Эти язвительные, колкие слова больно задели Ханну.
– Вы считаете справедливым делать такие обобщения, когда речь идет о целом народе?
– Да. Обобщения ошибочны, только когда они делаются по отношению к отдельным людям. В то же время это самый верный путь, если хочешь получить понятие о массе, о Толпе. А у вас – господствует буржуазная демократия, диктатура Толпы.
– Я отказываюсь верить, что американцы участвовали в этой кровавой бойне, во всем этом ужасе, который произошел в аэропорту. Невинные дети, старики…
– Вам говорит что-нибудь такая дата, как шестое августа?
– Шестое августа? Нет. А что?
Она еще ближе подтянула колени к груди.
– Ничего, неважно. Хел поднялся.
– Мне нужно все это хорошенько обдумать. Мы еще побеседуем с вами после завтрака.
– Вы собираетесь помочь мне?
– Возможно. Но совсем не так, как вы думаете. Кстати, вы в состоянии выслушать нечто вроде доброго совета?
– По поводу чего?
– Я, конечно, понимаю, что все дело в оплошности портного, и все же весьма нескромно и, я бы даже сказал, опрометчиво со стороны юной леди, столь щедро одаренной от природы растительностью на лоне, носить такие короткие шорты и при этом сидеть в такой откровенной, открывающей ее всем взорам, позе. В том случае, конечно, если это не было сделано преднамеренно, чтобы доказать, что эта рыжинка – натуральный цвет ваших волос. Ну так как же, идем мы завтракать?

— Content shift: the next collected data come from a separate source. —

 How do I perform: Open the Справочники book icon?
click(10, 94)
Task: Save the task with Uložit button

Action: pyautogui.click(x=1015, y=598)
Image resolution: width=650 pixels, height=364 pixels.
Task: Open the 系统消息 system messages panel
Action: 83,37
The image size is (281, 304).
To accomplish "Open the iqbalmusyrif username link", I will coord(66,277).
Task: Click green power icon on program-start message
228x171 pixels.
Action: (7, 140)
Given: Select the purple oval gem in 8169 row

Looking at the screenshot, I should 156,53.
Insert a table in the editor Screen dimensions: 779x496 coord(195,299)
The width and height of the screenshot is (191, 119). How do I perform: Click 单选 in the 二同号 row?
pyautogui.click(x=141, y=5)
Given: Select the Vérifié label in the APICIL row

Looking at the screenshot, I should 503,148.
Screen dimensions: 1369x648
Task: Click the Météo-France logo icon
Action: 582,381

Завтрак был накрыт на маленьком круглом столике в гостиной, из которой открывался вид на вздымающуюся и опадающую мягкими волнами зелень уже европейского сада и на аллею, ведущую к главным воротам. Высокие, от пола до потолка, окна были распахнуты, и длинные занавеси лениво колыхались под легким, напоенным ароматом кедров, дуновением ветерка. Хана переоделась в длинное платье цвета спелой сливы, и, когда Хел и Ханна вошли в комнату, она улыбнулась им, слегка касаясь чудесных, необыкновенно изящных цветов, стоявших посреди стола, чтобы придать букету окончательную завершенность.
– Какая удивительная точность! Завтрак только что подан.
На самом деле она ждала их уже десять минут, но один из секретов ее обаяния заключался в том, что она умела внушить людям уверенность в их необыкновенном такте и исключительном умении вести себя в обществе. Едва взглянув на лицо Ханны, она поняла, что разговор с Хелом расстроил девушку, а потому сразу же решила взять на себя заботу о поддержании непринужденной светской беседы.
Разворачивая накрахмаленную льняную салфетку, Ханна заметила, что поданные ей кушанья отличаются от тех, которые стояли перед Ханой и Хелом. У нее на тарелке лежали жареная баранина, охлажденный аспарагус в майонезе и плов, в то время как блюда хозяев состояли из горсток чуть прожаренных в масле овощей и темного, неочищенного риса.